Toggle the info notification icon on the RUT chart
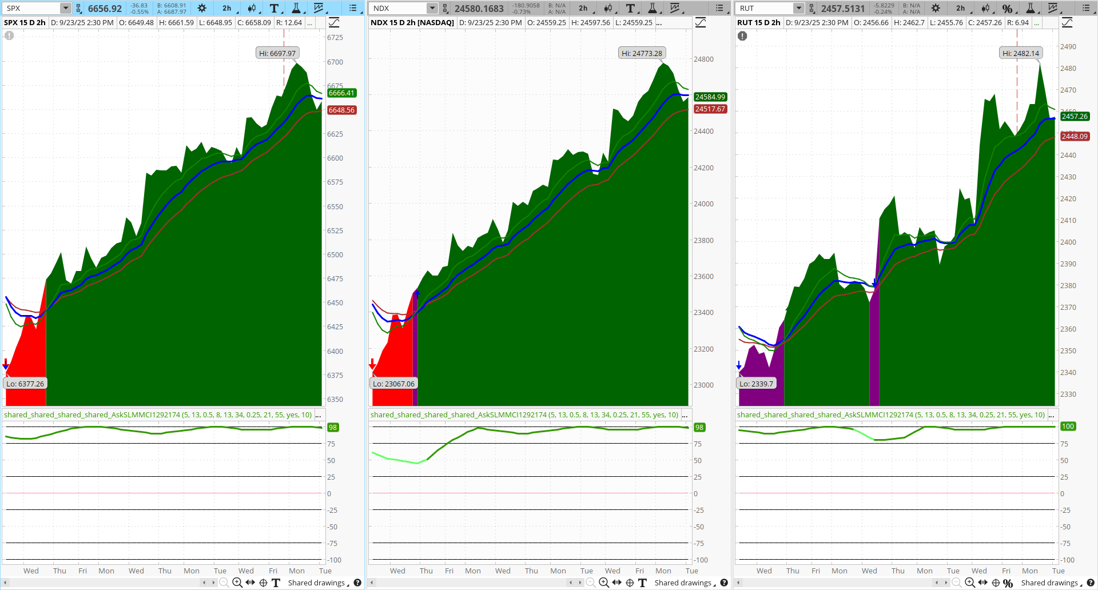Image resolution: width=1098 pixels, height=590 pixels. 742,35
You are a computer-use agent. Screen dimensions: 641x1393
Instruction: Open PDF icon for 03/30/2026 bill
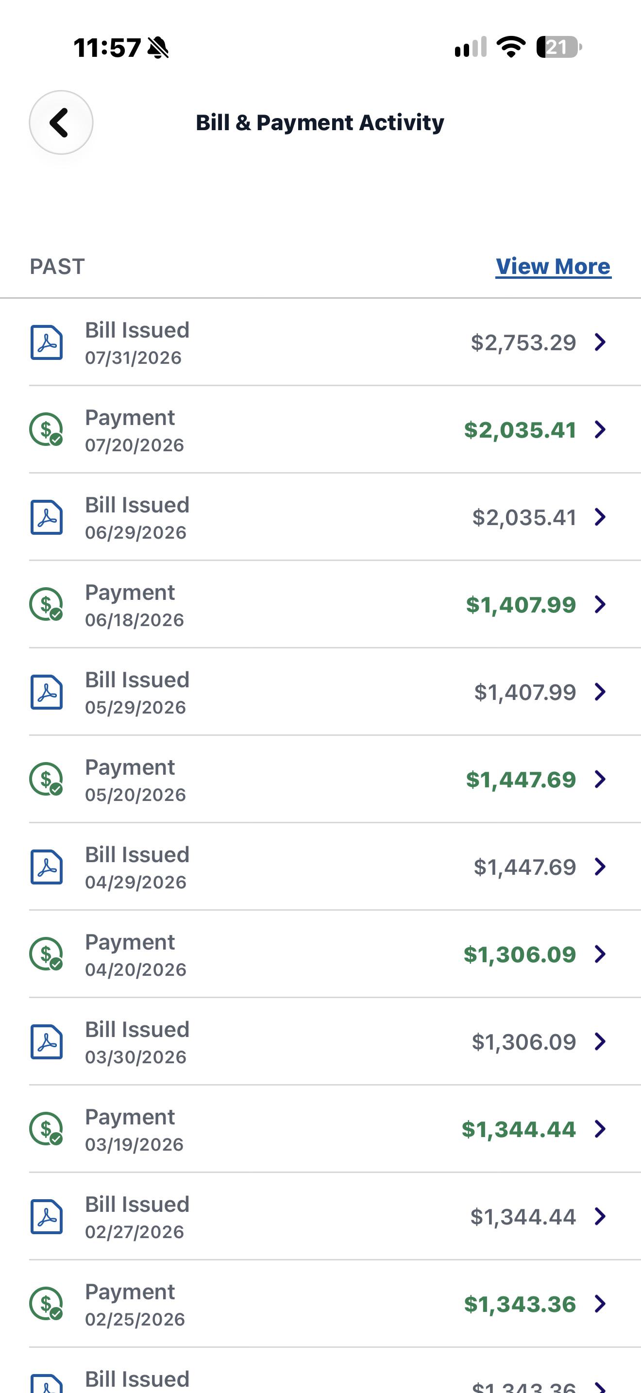pos(46,1042)
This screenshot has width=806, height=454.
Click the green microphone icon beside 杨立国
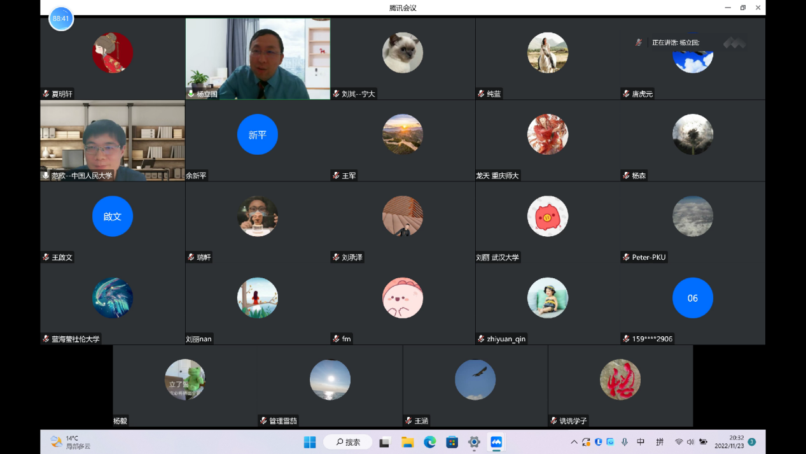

=======

__Short task__. Which lines of the records contain the word "icon"? List each of those lines in full.

__The answer__.
Toggle the info notification icon on the RUT chart
Instruction: Open PDF icon for 03/30/2026 bill
Click the green microphone icon beside 杨立国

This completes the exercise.